Jan 192019
 

Le mariage, avec ses constantes difficultés, n’a plus le vent en poupe : divorce entre pays européens, entre gouvernants et citoyens, entre époux, femmes seules pour élever leurs enfants, concubinage.

Pourtant c’est au cours d’un mariage apparemment voué à l’échec que Jésus va changer l’eau en vin. Il redonne la joie aux convives, aux serviteurs, au maître de maison, aux époux. Seuls pourtant ses disciples avec Marie sa mère, reconnaissent sa gloire et croient en lui !

Si le pain symbolise la survie élémentaire, si l’eau symbolise les rites qui aspirent vainement à purifier les cœurs du péché, le vin est le symbole de la vie véritable. Pour cela, Il célèbre les fêtes, et bien plus, les événements du salut.

Ainsi à la fin du déluge, quand Dieu renouvelle la création et fait une nouvelle alliance, Noé plante la vigne et s’enivre de son vin, les envoyés de Moïse rapportent une énorme grappe de raisin de terre promise. Une vendange abondante est le signe de la fidélité du peuple élu et à la fin des temps, selon Isaïe, « il y aura un festin de viandes grasses et de vins capiteux ! ». Jésus lui-même reprend les images de la vigne pour parler du Royaume des Cieux.

Aujourd’hui, en proclamant l’Evangile des noces de Cana, l’Eglise veut nous configurer aux disciples. Ces derniers ne doivent leur place qu’au fait que Marie soit invitée et que Jésus qui semble l’être à cause de sa mère, impose leur présence. On serait tenté de les assimiler à des profiteurs alors qu’ils ne sont là que par pure grâce. Ils ne font rien que boire et pourtant seront les seuls à recueillir les fruits du miracle : la foi !

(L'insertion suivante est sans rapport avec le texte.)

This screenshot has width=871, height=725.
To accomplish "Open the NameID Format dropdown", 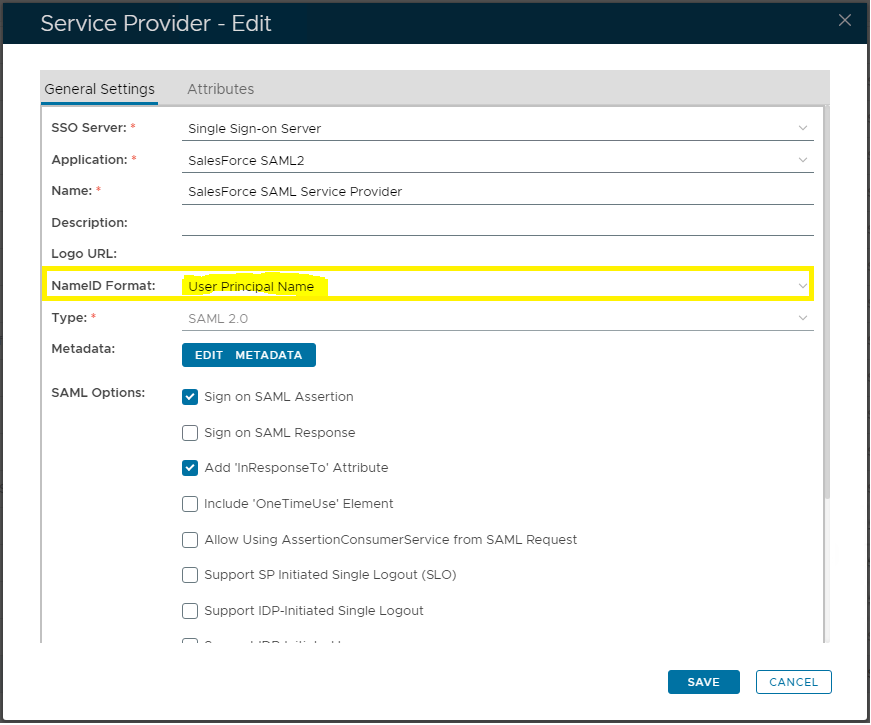I will point(498,287).
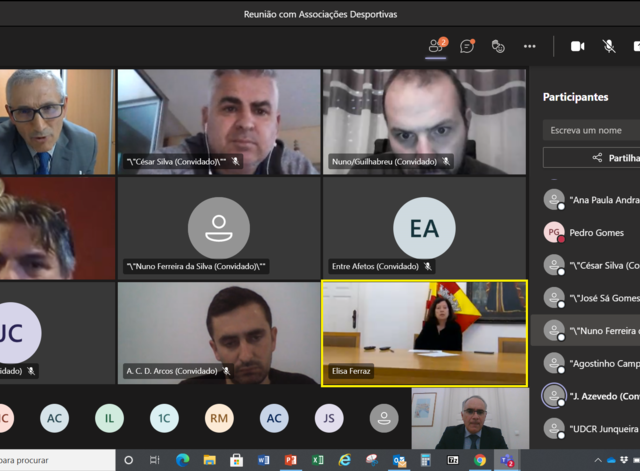Open the participants panel icon in toolbar
Screen dimensions: 640x471
point(436,46)
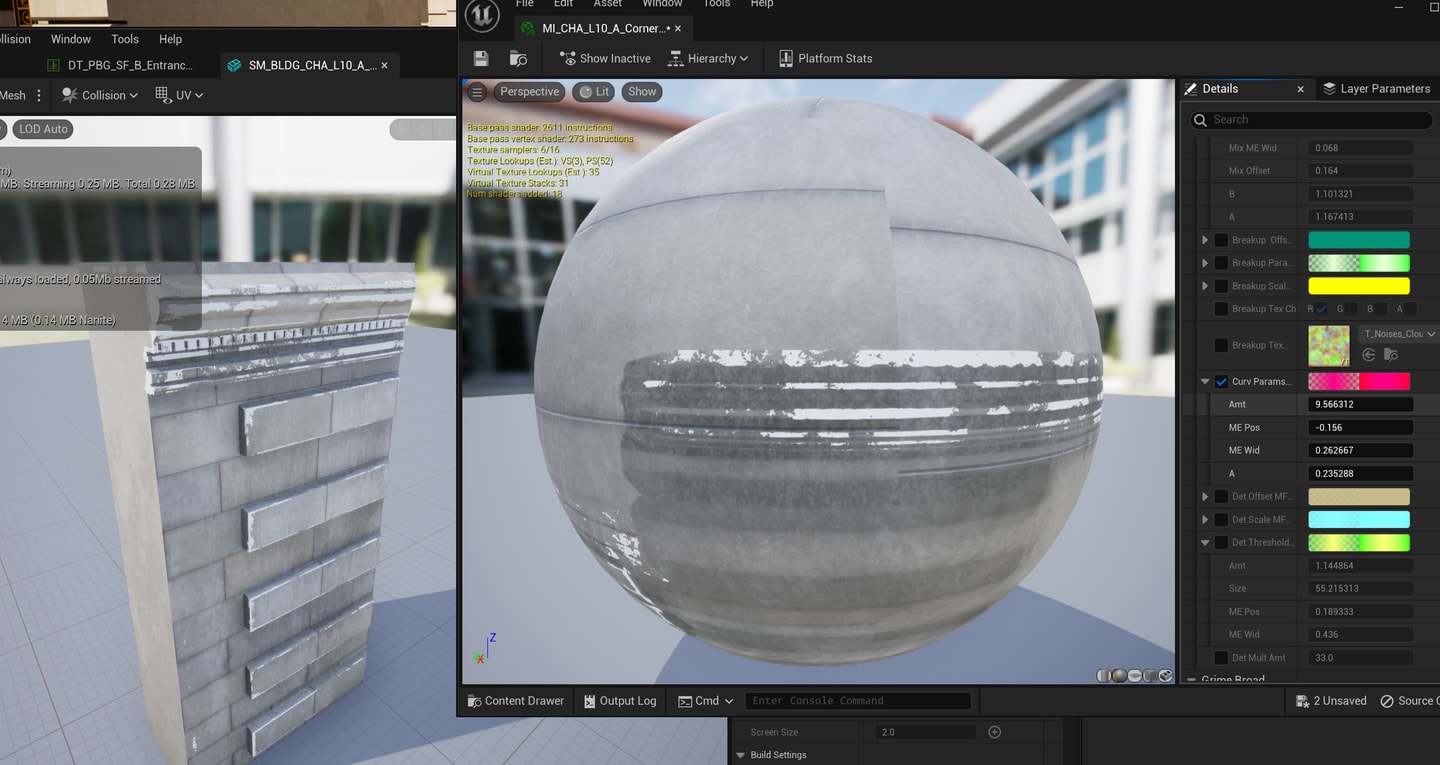This screenshot has height=765, width=1440.
Task: Switch to the Layer Parameters tab
Action: coord(1376,89)
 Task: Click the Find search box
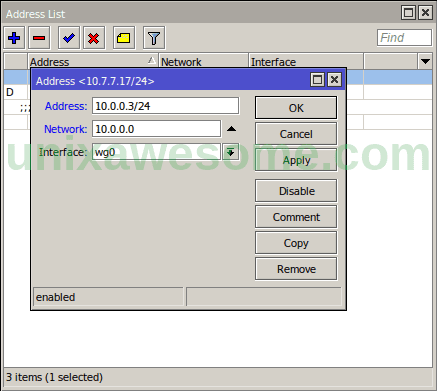pos(404,37)
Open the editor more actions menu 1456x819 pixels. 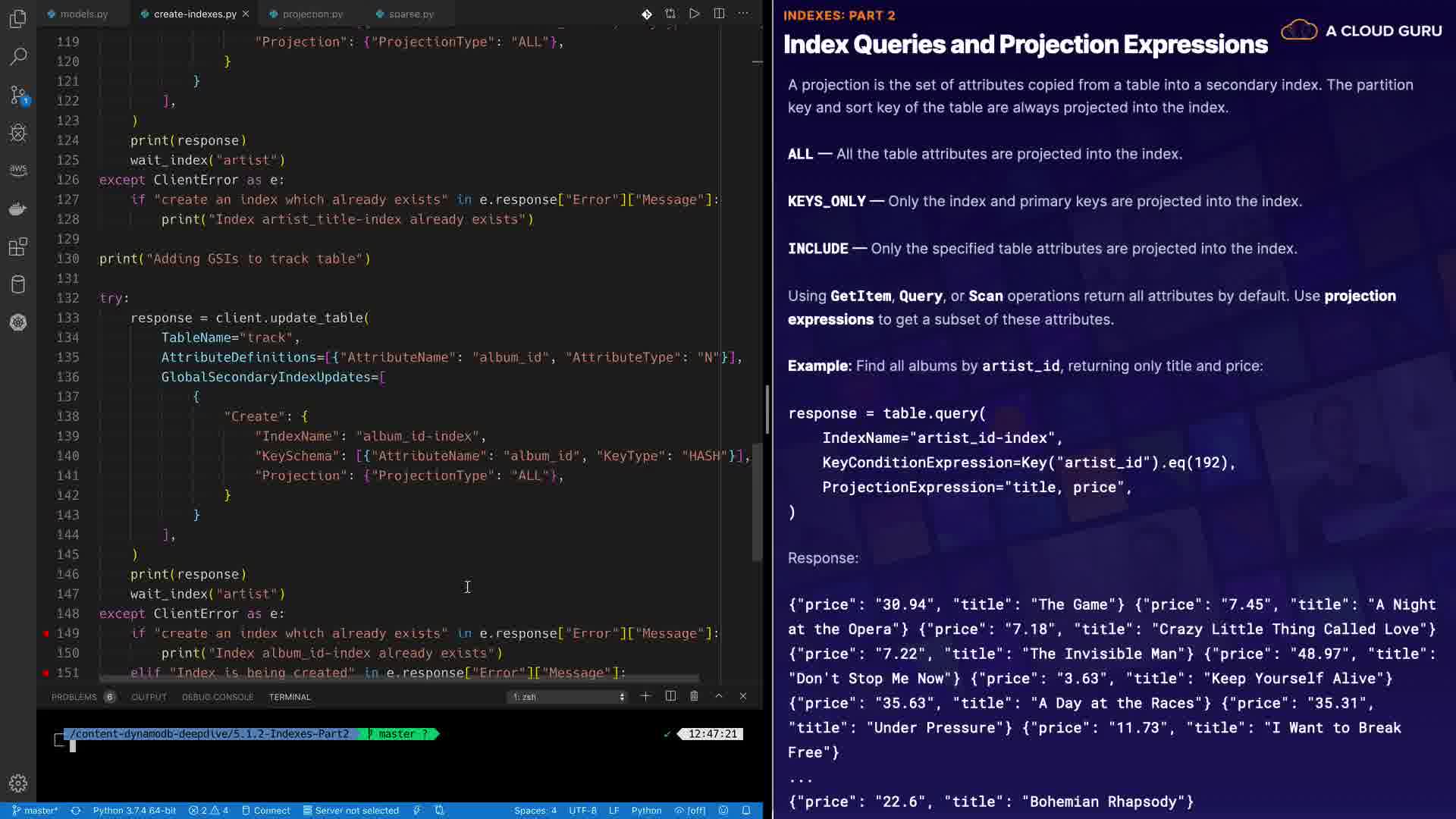point(743,14)
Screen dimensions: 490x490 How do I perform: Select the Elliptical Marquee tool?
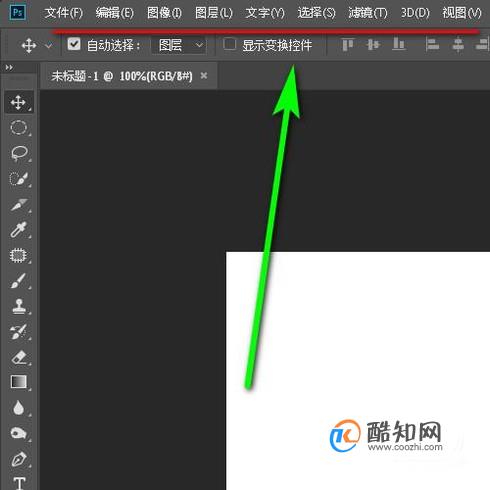click(x=19, y=128)
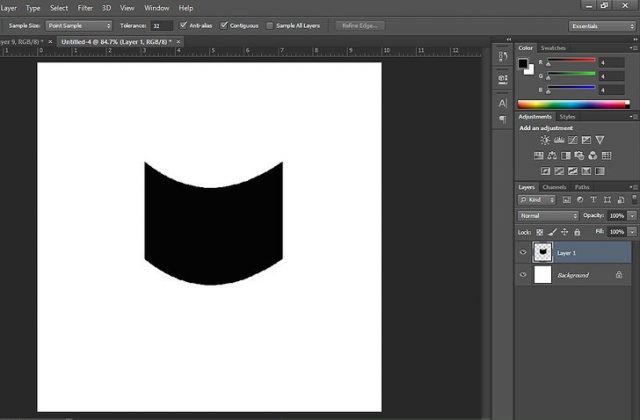Filter layers by type layers icon
The image size is (640, 420).
[592, 201]
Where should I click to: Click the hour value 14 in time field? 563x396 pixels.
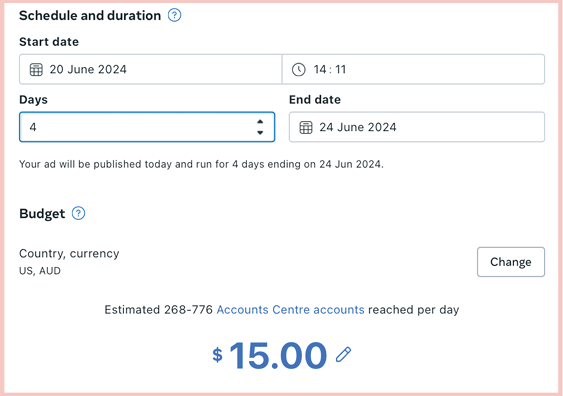pos(320,69)
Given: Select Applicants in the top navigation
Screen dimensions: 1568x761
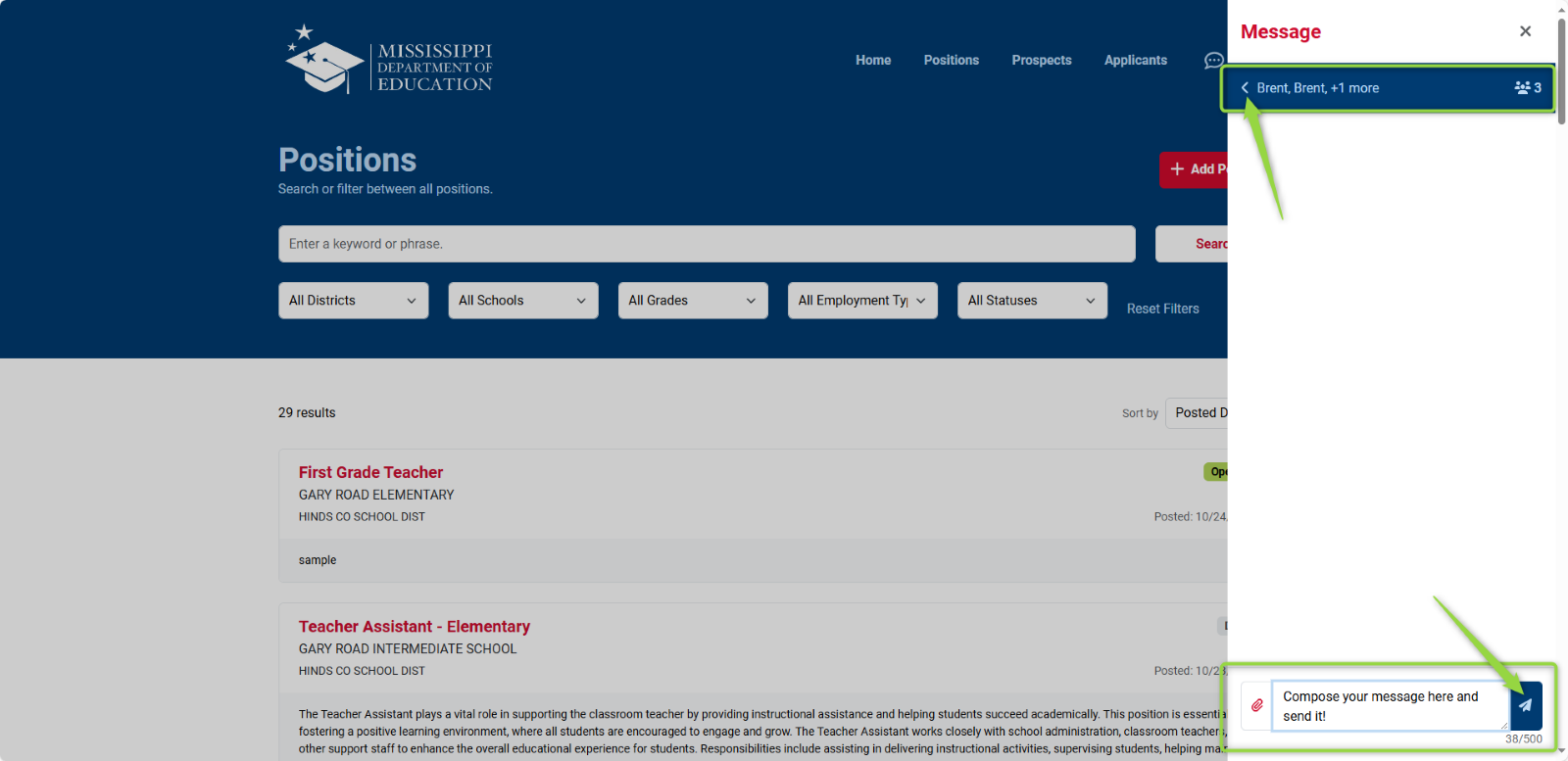Looking at the screenshot, I should pos(1135,61).
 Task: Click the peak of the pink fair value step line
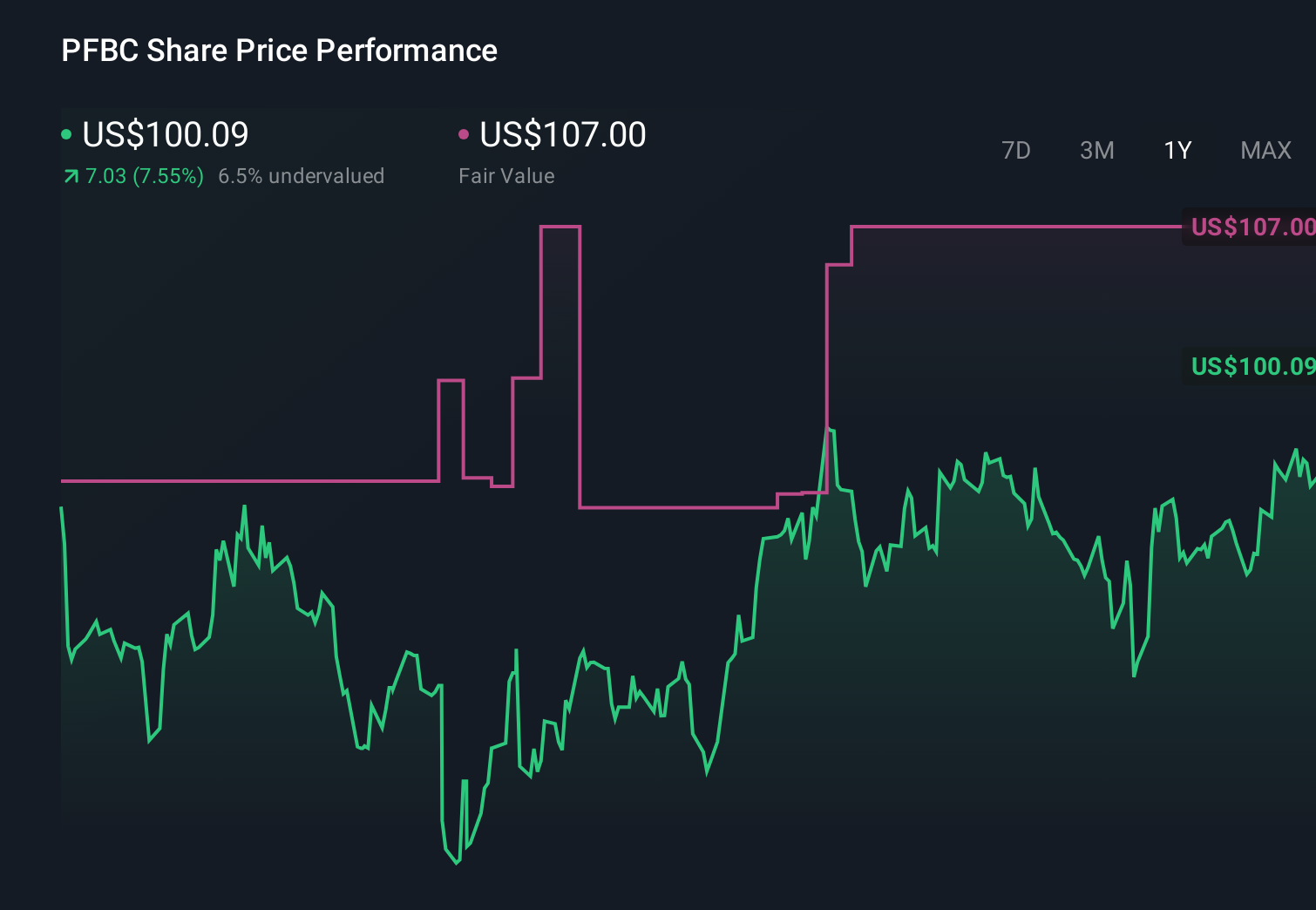[560, 225]
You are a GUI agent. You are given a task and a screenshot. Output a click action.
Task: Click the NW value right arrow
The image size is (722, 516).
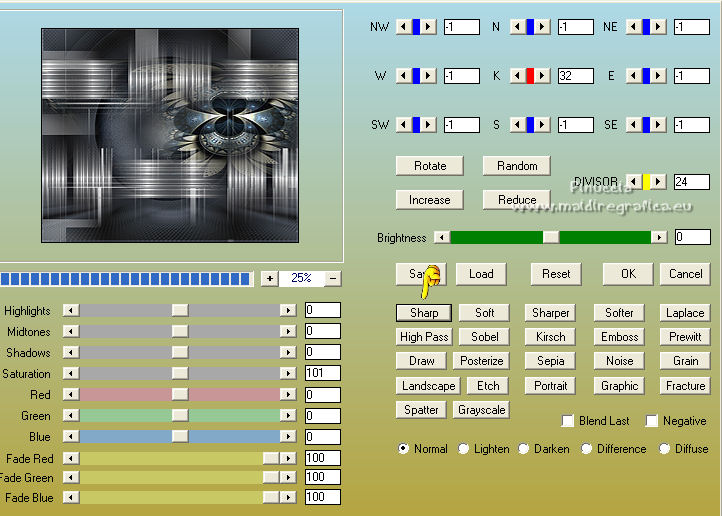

Lorsque le Seigneur instituera l’eucharistie et scellera la nouvelle alliance dans sa mort sur la croix et sa résurrection, ils boiront le vin nouveau, le sang de l’alliance nouvelle et éternelle, pour la rémission des péchés.

A la Pentecôte ils ne seront pas remplis de vin doux dès l’aube comme le penseront certains, mais ils ressentiront un déluge de joie, la douce ivresse de l’Esprit Saint et n’auront de cesse de la transmettre.

Aujourd’hui, à notre tour, nous sommes nourris de l’Eucharistie et remplis de l’Esprit Saint qui nous fait goûter les premiers fruits du royaume des cieux. Sans cesse Marie nous redit : « faites tout ce qu’il vous dira ! ». Nous devenons ainsi, par notre vie humble et donnée, des témoins vivants de la gloire de Dieu. Nous sommes rendus capables de nous engager.

Alors avec l’auteur du Cantique des cantiques annonçons autour de nous : « Mangez, amis, buvez, enivrez-vous, mes biens aimés ! »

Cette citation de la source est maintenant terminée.